Consignes |
1) Indiquez si chacune des affirmations suivantes concorde avec la critique de Barrier ci-dessous : (a) Liddy habite au Honduras ; (b) l'histoire a été auto-éditée sur le site des auteurs ; (c) Barrier est jugé plus proche du chef-d'œuvre que du navet.
2) D'après la critique de Barrier ci-dessous, que découvre Liddy au beau milieu de son champ ?
3) Poursuivez la critique de Barrier ci-dessous à partir de sa dernière phrase.

------ Texte extrait ------

Barrier



Liddy habite au fin fond du Texas, dans le patelin de Pharr, accroché à la frontière mexicaine. Elle découvre la tête d’un cheval égorgé au beau milieu de son champ. De simples criminels ? Un cartel de la drogue ? Un peu plus loin au sud, au Honduras, Oscar cherche à quitter son pays pour rejoindre la frontière américaine. Oscar et Liddy vont finir par se croiser en plein désert pour le meilleur et pour le pire. Mais surtout le pire…
C’est peu dire qu’on attendait le nouveau projet de Brian K. Vaughan (Saga, Y le dernier homme, The Escapists, Paper Girls) et Marcos Martin, après l’excellent The Private Eye, polar futuriste et puissante réflexion sur les nouvelles technologies, fossoyeurs de nos libertés. Mais Barrier, expérience narrative (un peu ?) absconse, est plus proche du navet que du chef-d’oeuvre. Oui, la frontière est parfois mince. Rappelons que cette histoire a été entièrement auto-éditée sur le site dédié des auteurs. Une manière de rester libre en termes de création et de compter sur la générosité des lecteurs, libres eux aussi de contribuer à la hauteur de leurs moyens. Seule question, (puisqu’elle est posée en postface), cette histoire désormais contée dans un album au joli format à l’italienne mérite-t-elle d’être « lue » ? Car c’est un ambitieux projet, très risqué.

------ Entrées présentées ------

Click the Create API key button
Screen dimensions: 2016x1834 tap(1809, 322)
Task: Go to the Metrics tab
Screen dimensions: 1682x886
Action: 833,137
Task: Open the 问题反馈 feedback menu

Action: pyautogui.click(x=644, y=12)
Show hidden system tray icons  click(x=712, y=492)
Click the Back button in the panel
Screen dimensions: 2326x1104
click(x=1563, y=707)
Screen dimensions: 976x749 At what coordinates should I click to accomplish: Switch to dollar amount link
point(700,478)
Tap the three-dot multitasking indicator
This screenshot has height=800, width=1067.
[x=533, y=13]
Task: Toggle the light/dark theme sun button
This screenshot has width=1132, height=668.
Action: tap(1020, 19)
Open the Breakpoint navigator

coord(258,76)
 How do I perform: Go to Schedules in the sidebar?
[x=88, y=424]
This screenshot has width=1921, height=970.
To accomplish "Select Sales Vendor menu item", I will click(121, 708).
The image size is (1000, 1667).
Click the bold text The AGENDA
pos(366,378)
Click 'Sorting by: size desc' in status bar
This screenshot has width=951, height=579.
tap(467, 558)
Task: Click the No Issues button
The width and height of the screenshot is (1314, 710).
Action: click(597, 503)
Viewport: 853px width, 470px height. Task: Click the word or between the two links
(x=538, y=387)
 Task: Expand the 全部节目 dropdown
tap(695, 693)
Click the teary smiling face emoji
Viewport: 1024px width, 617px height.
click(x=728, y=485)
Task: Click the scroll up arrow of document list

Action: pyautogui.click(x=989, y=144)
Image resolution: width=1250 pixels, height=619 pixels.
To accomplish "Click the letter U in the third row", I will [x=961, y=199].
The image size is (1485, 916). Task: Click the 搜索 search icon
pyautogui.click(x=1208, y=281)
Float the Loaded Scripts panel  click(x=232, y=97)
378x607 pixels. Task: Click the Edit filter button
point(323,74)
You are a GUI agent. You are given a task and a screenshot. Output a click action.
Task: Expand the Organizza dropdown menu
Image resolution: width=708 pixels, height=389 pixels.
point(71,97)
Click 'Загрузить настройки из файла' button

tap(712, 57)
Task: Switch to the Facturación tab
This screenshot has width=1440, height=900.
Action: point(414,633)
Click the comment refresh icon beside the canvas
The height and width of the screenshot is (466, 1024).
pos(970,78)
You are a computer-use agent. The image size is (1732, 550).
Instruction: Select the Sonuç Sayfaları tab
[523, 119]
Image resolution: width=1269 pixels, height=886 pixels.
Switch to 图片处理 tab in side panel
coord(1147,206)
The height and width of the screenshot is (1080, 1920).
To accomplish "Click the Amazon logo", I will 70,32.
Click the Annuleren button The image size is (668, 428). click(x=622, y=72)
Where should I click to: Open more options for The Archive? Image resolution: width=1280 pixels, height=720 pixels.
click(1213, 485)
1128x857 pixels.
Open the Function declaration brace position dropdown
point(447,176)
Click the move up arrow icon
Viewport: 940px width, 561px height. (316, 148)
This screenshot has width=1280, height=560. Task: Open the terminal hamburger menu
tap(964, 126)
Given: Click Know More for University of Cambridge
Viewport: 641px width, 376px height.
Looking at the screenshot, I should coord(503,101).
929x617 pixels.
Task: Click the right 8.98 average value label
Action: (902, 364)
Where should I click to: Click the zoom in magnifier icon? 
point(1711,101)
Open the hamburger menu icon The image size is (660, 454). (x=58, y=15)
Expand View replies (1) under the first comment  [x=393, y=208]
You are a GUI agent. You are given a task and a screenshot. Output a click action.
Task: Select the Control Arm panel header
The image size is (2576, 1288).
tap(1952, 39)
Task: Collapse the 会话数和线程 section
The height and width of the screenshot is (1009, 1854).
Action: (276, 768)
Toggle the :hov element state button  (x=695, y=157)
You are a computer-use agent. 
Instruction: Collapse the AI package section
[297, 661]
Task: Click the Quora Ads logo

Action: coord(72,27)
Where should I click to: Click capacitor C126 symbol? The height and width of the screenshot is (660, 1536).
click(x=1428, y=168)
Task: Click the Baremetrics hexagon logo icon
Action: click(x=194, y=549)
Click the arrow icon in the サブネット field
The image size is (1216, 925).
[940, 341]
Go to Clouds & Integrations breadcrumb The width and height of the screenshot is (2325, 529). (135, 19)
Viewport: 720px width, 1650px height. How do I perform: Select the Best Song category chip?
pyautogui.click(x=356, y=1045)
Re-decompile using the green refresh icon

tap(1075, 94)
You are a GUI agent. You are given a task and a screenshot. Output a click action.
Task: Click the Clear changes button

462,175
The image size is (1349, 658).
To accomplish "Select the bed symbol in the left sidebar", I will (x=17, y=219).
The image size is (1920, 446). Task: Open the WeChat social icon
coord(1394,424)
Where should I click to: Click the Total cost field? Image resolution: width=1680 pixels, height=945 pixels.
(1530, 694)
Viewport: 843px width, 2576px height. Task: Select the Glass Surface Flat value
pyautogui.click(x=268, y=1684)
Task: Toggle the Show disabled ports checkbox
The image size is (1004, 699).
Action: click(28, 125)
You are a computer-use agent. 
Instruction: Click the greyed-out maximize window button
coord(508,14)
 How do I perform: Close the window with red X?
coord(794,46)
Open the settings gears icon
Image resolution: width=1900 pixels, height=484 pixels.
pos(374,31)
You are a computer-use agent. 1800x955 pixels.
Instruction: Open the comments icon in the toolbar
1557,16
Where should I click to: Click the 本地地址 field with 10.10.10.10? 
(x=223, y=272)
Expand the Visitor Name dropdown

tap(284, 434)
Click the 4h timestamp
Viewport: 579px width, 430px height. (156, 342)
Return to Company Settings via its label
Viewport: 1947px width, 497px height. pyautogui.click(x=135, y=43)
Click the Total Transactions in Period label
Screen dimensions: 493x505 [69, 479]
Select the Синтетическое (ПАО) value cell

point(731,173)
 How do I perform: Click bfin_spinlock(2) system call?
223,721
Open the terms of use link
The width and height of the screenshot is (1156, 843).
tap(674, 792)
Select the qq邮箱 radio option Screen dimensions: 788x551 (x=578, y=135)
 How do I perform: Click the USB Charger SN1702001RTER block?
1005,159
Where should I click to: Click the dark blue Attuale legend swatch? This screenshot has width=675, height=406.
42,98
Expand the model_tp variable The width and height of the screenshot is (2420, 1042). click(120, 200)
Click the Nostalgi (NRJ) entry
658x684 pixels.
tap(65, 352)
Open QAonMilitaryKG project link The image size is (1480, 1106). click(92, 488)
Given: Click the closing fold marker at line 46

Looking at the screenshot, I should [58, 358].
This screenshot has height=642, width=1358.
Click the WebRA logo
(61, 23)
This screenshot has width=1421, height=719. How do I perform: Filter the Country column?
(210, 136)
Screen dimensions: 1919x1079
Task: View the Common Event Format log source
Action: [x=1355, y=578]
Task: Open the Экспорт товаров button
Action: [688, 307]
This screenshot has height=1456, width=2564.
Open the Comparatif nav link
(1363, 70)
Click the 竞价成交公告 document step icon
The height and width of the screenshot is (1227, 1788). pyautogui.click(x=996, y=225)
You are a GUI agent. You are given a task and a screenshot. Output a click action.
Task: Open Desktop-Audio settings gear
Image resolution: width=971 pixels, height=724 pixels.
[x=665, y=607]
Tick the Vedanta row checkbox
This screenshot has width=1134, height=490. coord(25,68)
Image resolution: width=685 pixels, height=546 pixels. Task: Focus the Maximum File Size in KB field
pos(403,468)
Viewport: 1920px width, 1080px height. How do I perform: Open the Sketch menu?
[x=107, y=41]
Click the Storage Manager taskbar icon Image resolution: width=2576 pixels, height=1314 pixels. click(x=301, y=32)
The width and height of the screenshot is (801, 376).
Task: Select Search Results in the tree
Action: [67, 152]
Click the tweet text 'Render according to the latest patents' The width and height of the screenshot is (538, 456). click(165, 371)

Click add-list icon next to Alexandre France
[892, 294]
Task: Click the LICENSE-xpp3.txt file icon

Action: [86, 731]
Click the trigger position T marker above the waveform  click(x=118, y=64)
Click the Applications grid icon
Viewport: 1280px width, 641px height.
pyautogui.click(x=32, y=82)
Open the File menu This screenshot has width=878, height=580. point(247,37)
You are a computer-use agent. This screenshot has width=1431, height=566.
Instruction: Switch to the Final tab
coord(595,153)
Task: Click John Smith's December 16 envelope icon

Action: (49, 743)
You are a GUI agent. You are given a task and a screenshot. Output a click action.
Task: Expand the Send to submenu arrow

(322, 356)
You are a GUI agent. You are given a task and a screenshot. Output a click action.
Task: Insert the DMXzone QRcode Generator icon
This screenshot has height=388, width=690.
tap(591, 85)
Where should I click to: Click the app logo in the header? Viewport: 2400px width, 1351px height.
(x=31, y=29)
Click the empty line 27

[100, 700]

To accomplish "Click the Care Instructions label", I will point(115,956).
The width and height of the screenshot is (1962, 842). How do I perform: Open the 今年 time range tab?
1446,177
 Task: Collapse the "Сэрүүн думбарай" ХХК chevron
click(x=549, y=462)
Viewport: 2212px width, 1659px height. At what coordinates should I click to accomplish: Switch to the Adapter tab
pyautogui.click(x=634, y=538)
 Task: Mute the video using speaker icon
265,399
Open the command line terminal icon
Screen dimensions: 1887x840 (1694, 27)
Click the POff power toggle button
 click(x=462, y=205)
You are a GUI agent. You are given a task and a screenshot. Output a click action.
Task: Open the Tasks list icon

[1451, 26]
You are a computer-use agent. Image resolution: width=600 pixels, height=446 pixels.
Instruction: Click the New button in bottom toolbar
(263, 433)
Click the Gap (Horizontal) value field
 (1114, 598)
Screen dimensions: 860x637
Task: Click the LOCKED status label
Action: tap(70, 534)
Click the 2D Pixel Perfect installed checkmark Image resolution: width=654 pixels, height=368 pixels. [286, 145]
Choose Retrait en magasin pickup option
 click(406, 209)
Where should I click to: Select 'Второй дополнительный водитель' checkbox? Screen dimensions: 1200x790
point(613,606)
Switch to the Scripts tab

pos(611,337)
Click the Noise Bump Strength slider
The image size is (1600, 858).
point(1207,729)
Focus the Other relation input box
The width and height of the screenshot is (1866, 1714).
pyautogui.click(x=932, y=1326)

------

Réponses |
1)
(a) Non : « Liddy habite au fin fond du Texas, dans le patelin de Pharr ».
(b) Oui : « cette histoire a été entièrement auto-éditée sur le site dédié des auteurs ».
(c) Non : « est plus proche du navet que du chef-d’oeuvre ».

2) La tête d'un cheval égorgé.

3)
Barrier, à mi-chemin entre la chronique sociale (une histoire d’ immigration) et une SF psychédélique, est en effet un comic book trilingue non-traduit pour ses parties espagnole et extraterrestre (véridique). Non pas quelques bulles ou pages mais bien des séquences entières. Alors on pousse l’idée jusqu’au bout : pourquoi la partie « anglaise » a-t-elle été traduite ? Premier souci. Deuxième souci, on ne comprend rien (ou presque) même si les dessins et l’histoire sont assez simples ou explicites. C’est un peu l’idée, se concentrer sur l’ambiance, le contexte, les dessins, pour saisir ce que le texte se refuse à dire. À la limite, pourquoi pas, l’incompréhension est inhérente au projet et même revendiquée si l’on se réfère à son ambition : « Marcos et moi étions excités à l’idée de tenter de raconter une histoire sur la façon dont le langage peut nous diviser, en nous servant du langage universel des comics. » Bien sur le papier, très bien même, mais dans la réalisation, Barrier ne convainc pas. Mais pas du tout. Outre l’espagnol qu’on ne maîtrise pas, les séquences extraterrestres, parfois très belles visuellement, virent presque au navet puisqu’on y comprend toujours pas grand-chose et les intentions de fond deviennent encore plus floues voire mièvres.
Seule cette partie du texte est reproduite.